- **TRECHO**:
◆ ◆ ◆ ◆ ◆ ◆ ◆
Russer começa a produzir no país ventilador desenvolvido pela NASA

Objetivo é atender o mercado nacional e internacional, especialmente regiões com escassez de tecnologia e de infraestrutura

A pandemia do coronavírus fez com que as indústrias de dispositivos médicos se mobilizassem para o enfrentamento do vírus. A mais recente inovação é da Russer Brasil, com 35 anos de experiência na área médica, principalmente urologia, que agora começa a produzir no Brasil, em parceria com o SENAI-Cimatec, o VITAL, respirador portátil desenvolvido pela NASA.
O dispositivo passou por adaptações para atender os requisitos da ANVISA e também recebeu melhorias, como a função RCP que permite a função pré-programada durante uma parada cardiorrespiratória sem a necessidade de extubar o paciente. A produção inicial é de 300 ventiladores, sendo que 50 deles já foram encomendados para doações. A Russer está preparada para fabricar até 1,5 mil unidades/mês.

Segundo a diretora, Rosana Bervint de Oliarte, a empresa se sentiu no dever de ajudar de alguma maneira no enfrentamento da Covid-19 utilizando todos os recursos tecnológicos, os profissionais e a infraestrutura da Russer. “Nossa cadeia de suprimentos conta com a maior parte de componentes nacionais, o que facilita o processo de aquisição, e ainda permite contribuir com a economia em nosso país nesse período de pandemia. Todos os recursos necessários foram usados sem poupar esforços para cumprir com nosso projeto e compromisso com a missão de salvar vidas”, completa.
◆ ◆ ◆ ◆ ◆ ◆ ◆
- **LISTAGEM FORNECIDA**:
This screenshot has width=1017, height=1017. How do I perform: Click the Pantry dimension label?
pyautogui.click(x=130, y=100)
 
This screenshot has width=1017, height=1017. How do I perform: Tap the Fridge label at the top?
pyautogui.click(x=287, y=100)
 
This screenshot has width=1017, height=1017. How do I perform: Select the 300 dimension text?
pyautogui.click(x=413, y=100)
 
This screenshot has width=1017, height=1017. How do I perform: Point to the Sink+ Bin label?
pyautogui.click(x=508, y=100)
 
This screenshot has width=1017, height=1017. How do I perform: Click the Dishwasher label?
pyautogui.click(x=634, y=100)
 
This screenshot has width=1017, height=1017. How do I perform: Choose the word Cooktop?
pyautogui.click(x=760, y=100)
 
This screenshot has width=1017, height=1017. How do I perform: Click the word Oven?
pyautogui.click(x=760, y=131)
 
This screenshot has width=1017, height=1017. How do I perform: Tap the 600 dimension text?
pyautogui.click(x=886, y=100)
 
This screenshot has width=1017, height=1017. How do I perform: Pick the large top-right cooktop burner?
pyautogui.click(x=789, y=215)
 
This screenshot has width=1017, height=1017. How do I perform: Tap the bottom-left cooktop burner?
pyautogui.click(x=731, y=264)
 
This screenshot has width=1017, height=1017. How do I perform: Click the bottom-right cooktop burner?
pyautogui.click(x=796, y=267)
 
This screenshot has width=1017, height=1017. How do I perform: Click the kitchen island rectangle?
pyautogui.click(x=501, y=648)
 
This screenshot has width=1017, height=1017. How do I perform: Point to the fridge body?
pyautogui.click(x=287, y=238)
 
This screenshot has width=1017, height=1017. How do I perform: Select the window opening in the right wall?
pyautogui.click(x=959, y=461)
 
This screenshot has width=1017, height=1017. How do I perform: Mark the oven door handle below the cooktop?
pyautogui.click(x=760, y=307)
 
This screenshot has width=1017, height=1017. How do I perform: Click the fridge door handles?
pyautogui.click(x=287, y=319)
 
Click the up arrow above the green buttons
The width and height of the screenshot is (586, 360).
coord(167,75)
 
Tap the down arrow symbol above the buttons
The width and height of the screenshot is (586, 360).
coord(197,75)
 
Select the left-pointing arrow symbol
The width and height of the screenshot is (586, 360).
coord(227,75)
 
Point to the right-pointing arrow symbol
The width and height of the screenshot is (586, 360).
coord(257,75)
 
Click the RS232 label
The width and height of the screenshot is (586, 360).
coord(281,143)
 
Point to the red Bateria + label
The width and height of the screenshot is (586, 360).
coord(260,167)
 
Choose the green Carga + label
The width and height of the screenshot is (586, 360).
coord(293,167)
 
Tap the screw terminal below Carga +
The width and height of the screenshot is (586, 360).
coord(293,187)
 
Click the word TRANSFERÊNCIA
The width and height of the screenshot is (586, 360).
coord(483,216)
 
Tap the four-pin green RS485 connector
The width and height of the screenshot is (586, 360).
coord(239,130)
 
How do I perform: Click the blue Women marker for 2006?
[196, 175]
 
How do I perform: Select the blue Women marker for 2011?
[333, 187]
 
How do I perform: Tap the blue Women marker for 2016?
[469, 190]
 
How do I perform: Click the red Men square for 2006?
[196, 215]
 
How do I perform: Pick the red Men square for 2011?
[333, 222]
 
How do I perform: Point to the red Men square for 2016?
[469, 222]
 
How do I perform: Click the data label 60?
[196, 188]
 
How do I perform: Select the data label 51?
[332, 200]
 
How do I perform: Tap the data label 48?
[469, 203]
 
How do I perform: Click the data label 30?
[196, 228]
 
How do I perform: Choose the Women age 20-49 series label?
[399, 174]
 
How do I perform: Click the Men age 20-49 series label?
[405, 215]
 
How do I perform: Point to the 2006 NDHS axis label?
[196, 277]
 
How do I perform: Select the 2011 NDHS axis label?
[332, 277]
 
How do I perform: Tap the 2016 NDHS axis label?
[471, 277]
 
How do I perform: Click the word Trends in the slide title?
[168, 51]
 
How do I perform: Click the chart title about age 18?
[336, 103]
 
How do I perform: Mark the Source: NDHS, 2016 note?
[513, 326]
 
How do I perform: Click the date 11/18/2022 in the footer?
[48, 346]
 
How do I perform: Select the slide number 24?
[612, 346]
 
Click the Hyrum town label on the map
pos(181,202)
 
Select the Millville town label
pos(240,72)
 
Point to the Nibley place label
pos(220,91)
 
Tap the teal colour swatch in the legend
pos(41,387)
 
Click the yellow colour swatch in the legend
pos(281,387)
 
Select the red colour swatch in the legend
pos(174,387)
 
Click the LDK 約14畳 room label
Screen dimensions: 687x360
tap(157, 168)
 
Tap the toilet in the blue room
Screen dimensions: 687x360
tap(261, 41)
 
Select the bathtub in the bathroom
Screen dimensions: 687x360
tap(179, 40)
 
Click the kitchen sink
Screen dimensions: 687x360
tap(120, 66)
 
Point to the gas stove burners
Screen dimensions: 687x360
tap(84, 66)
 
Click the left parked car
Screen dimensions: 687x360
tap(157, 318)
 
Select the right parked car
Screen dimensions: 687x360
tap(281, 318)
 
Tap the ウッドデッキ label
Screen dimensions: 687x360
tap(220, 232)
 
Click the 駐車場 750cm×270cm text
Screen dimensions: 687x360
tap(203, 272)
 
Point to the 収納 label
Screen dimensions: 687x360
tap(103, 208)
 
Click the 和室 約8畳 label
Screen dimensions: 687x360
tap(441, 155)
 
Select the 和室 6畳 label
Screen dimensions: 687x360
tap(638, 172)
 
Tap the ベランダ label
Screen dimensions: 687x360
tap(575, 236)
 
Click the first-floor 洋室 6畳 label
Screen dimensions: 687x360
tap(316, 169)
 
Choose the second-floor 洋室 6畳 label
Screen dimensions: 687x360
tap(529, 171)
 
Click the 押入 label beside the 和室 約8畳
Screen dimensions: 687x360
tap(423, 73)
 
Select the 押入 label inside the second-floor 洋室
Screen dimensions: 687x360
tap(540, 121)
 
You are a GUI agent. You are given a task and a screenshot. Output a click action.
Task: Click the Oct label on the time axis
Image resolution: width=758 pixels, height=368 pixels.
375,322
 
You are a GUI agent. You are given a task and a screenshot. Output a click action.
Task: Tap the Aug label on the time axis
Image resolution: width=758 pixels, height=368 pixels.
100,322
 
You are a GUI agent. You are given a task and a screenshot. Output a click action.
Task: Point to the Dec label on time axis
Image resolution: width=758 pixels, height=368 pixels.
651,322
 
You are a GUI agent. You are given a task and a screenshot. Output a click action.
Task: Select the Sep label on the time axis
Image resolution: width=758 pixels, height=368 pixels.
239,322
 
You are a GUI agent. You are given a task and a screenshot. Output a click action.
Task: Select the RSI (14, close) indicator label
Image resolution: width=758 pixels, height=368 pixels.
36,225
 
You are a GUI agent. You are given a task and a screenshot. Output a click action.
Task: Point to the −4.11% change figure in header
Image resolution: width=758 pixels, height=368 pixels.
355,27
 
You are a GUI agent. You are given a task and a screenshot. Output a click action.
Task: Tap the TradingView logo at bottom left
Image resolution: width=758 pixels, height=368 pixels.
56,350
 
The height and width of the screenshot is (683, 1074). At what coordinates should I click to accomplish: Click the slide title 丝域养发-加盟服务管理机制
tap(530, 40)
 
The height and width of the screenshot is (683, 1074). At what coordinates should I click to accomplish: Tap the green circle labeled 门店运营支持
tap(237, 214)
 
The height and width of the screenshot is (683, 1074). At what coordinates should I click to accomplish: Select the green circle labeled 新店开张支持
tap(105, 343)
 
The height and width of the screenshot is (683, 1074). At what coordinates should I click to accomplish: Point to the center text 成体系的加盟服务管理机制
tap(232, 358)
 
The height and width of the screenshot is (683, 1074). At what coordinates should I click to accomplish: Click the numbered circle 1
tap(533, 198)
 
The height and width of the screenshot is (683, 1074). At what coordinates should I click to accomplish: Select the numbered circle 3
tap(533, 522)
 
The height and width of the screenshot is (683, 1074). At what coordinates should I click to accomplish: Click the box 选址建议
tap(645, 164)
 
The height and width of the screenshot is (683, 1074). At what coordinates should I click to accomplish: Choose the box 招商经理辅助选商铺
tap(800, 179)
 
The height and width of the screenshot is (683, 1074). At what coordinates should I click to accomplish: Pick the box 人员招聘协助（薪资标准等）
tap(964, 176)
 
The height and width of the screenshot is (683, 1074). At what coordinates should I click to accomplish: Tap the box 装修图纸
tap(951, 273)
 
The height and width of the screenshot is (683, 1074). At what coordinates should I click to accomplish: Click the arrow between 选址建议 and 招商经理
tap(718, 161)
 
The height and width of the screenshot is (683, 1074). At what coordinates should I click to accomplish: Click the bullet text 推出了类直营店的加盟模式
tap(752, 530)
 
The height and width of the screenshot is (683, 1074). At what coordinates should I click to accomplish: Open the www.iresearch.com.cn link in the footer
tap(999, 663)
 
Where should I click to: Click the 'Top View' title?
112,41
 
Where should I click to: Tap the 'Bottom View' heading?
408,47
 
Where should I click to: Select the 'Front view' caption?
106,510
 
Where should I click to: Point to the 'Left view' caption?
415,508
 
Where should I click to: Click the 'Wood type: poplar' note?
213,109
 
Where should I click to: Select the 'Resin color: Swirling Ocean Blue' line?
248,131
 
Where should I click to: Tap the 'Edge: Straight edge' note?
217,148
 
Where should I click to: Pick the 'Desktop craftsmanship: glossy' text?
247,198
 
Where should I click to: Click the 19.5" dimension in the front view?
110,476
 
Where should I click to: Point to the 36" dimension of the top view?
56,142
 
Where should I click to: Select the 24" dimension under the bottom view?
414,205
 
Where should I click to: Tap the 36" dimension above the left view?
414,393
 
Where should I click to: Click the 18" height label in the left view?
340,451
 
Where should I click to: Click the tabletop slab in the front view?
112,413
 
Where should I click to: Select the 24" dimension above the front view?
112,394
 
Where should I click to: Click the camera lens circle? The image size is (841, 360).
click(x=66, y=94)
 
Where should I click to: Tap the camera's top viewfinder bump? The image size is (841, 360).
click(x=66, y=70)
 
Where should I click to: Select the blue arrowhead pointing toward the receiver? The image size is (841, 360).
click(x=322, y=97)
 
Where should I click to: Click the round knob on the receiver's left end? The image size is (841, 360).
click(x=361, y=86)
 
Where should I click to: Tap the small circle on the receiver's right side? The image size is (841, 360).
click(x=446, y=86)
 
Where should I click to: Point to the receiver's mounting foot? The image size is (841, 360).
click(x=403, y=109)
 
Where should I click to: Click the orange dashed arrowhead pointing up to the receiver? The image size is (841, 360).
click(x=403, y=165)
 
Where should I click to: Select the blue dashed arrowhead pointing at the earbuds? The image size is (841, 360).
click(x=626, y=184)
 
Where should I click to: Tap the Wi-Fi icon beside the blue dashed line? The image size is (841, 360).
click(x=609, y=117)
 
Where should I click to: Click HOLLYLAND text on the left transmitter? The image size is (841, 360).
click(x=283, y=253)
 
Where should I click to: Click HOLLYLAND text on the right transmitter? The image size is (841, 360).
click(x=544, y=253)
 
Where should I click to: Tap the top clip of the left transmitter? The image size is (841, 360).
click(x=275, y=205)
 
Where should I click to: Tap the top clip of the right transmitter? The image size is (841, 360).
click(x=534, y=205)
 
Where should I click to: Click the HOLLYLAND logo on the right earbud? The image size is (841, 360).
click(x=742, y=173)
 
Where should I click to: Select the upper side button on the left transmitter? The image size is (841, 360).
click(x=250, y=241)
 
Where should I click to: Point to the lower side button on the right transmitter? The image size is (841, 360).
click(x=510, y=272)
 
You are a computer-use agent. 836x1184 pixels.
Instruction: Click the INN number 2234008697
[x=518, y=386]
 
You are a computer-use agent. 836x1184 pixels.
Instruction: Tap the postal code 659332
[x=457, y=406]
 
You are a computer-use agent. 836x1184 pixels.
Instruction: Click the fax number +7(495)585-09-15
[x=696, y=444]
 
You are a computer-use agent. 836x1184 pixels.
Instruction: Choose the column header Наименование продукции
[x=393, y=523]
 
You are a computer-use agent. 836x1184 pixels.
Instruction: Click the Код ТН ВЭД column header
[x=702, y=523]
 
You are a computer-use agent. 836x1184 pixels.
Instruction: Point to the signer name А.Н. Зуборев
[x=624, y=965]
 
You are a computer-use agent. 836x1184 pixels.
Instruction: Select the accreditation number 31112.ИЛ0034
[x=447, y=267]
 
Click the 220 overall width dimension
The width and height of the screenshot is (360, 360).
◆ ◆ ◆ ◆ ◆ ◆ ◆
- **REQUISITOS DO EXERCÍCIO**:
[1] Traduza para o inglês esta frase do texto sobre o ventilador da NASA: "A produção inicial é de 300 ventiladores, sendo que 50 deles já foram encomendados para doações."
[2] Prossiga com o texto sobre o ventilador da NASA, começando logo depois da última frase.
A listagem é um material à parte, separado do texto sobre o ventilador da NASA.

- **RESPOSTAS DAS TAREFAS**:
[1] Initial production is 300 ventilators, 50 of which have already been ordered for donations.

[2]
A parceria com o SENAI-Cimatec, que também é licenciada da NASA no Brasil, contribuiu diretamente para o cumprimento do cronograma, já que os engenheiros trabalharam exaustivamente para melhoria do projeto, conferindo mais agilidade e eficiência ao projeto. No Brasil, o VITAL foi batizado de VIDA pela Russer.

“Nosso objetivo é atender o Brasil, especialmente as regiões com escassez de tecnologia e de infraestrutura, já que o VIDA é extremamente funcional. Para nós, é uma honra ser uma indústria médica hoje licenciada pela NASA e poder liderar esse projeto no país, junto com o SENAI-Cimatec, e, ainda, sermos os primeiros licenciados a iniciar a linha de produção dentre as 28 selecionadas em todo o mundo”, finaliza Rosana.